- _WHAT IS NEEDED_
Please count the lines of the material below that contain the string "screenshot", and reply with that number alone.

- _TASK MATERIAL_
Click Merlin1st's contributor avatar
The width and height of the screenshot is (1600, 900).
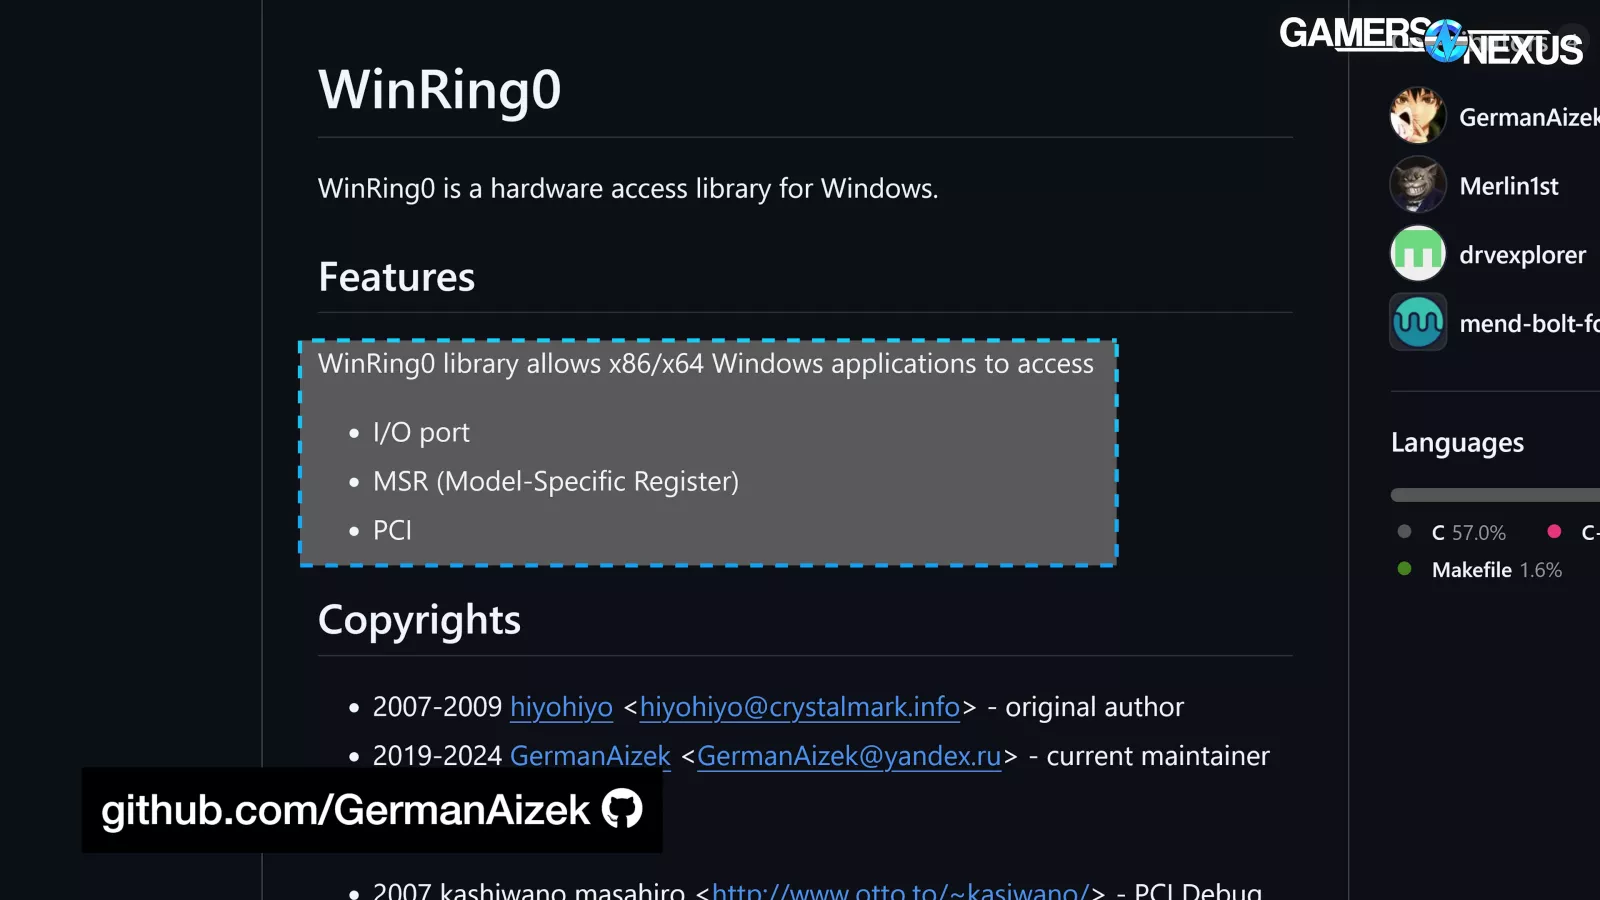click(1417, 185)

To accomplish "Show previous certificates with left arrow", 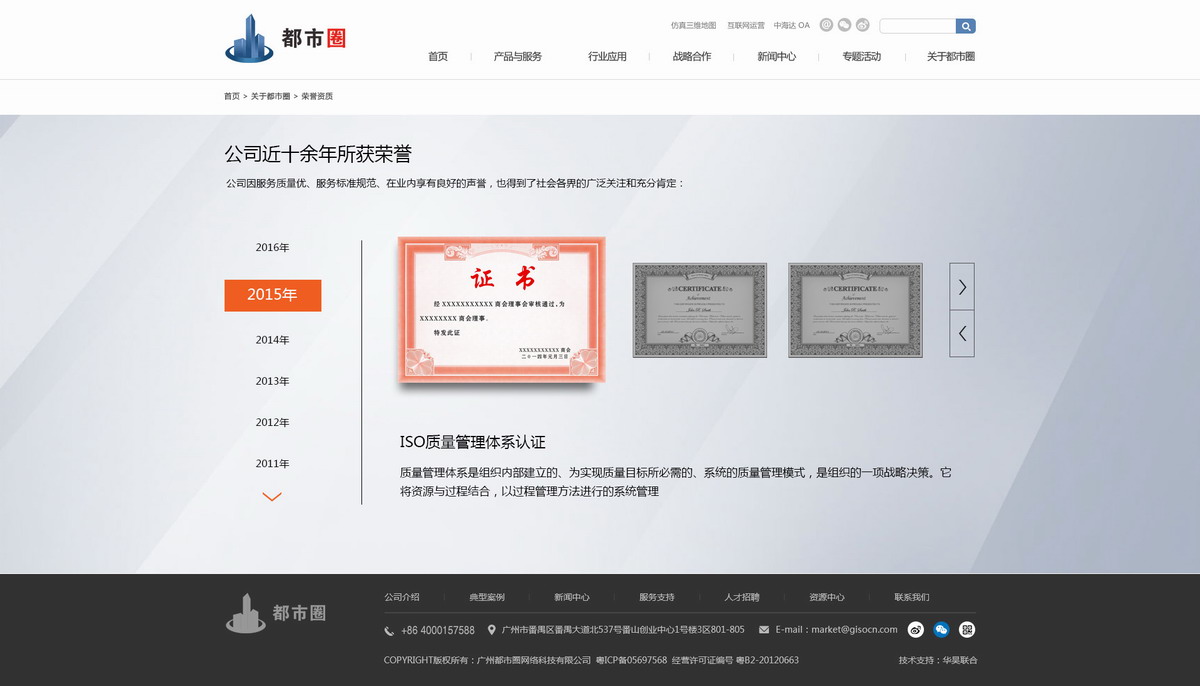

--

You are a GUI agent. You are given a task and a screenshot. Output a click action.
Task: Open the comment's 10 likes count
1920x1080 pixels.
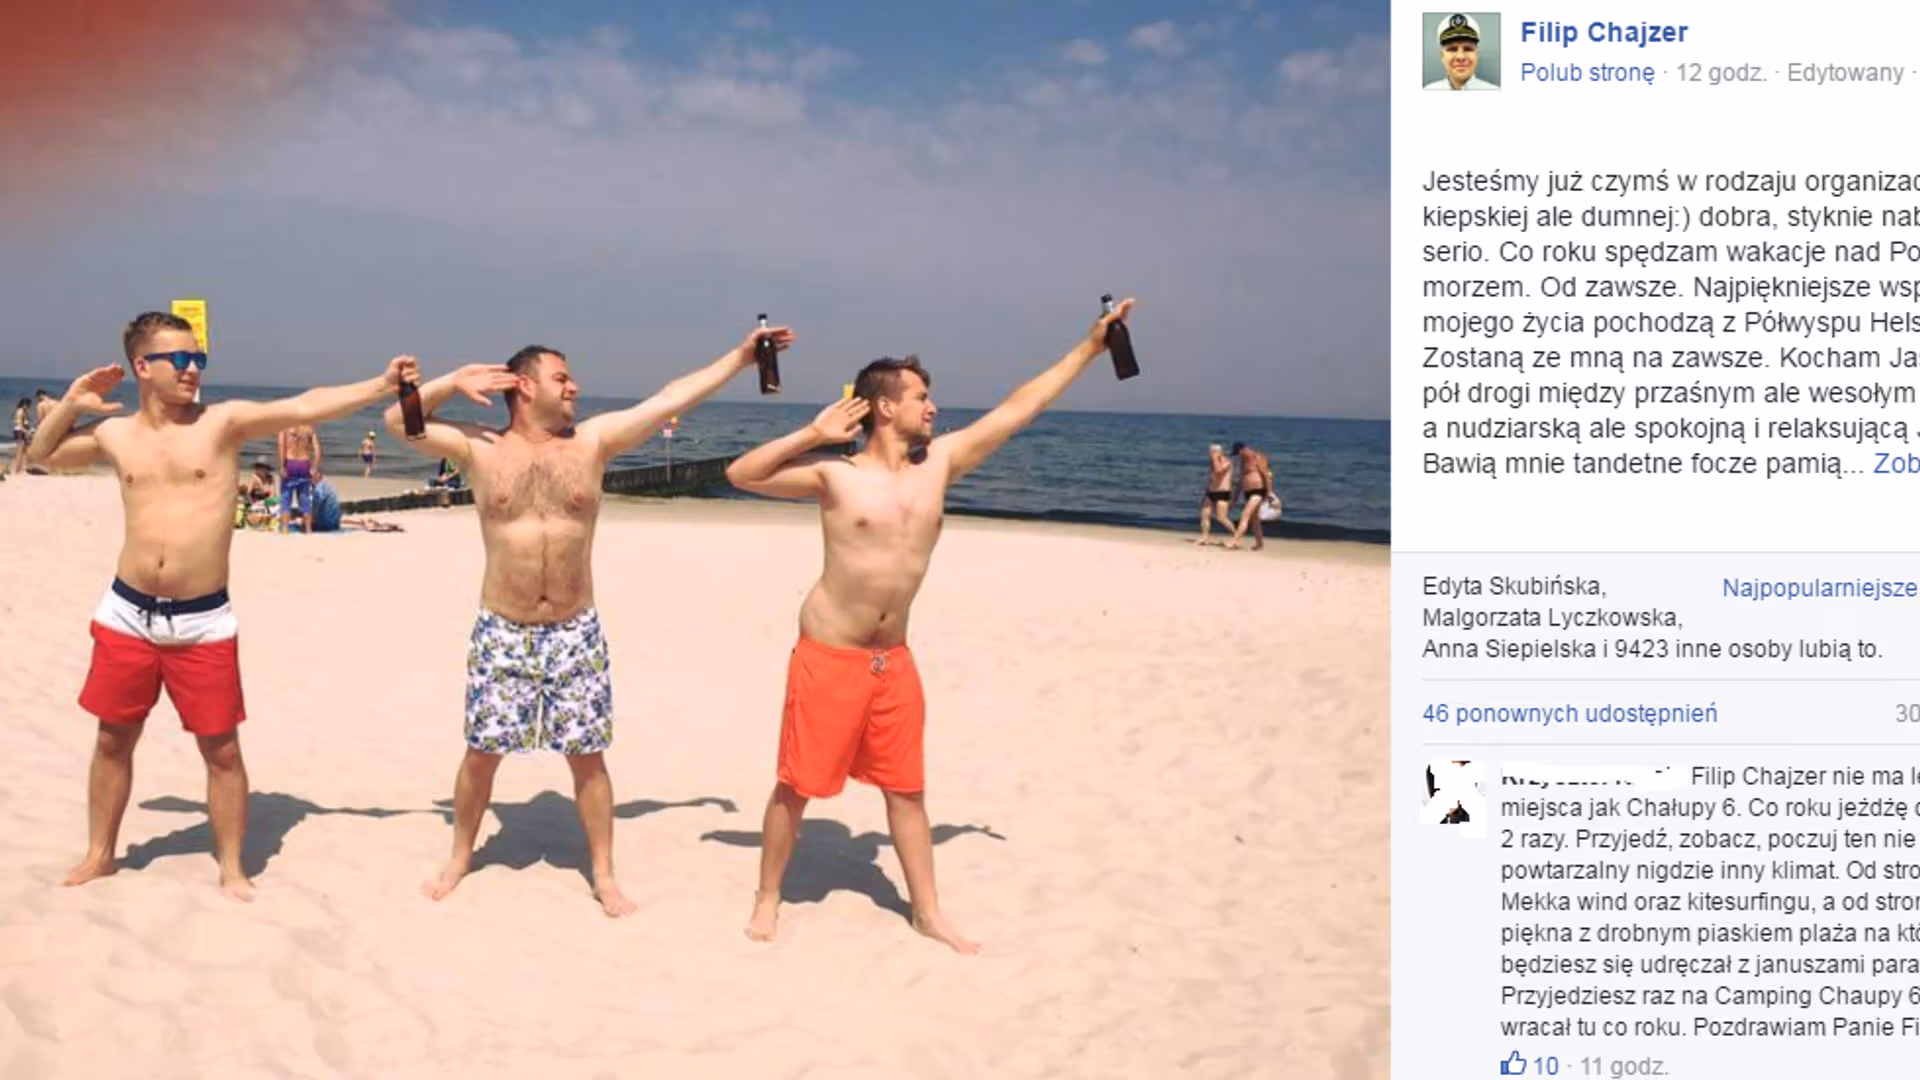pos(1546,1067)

- _COMPLETE OUTPUT_
2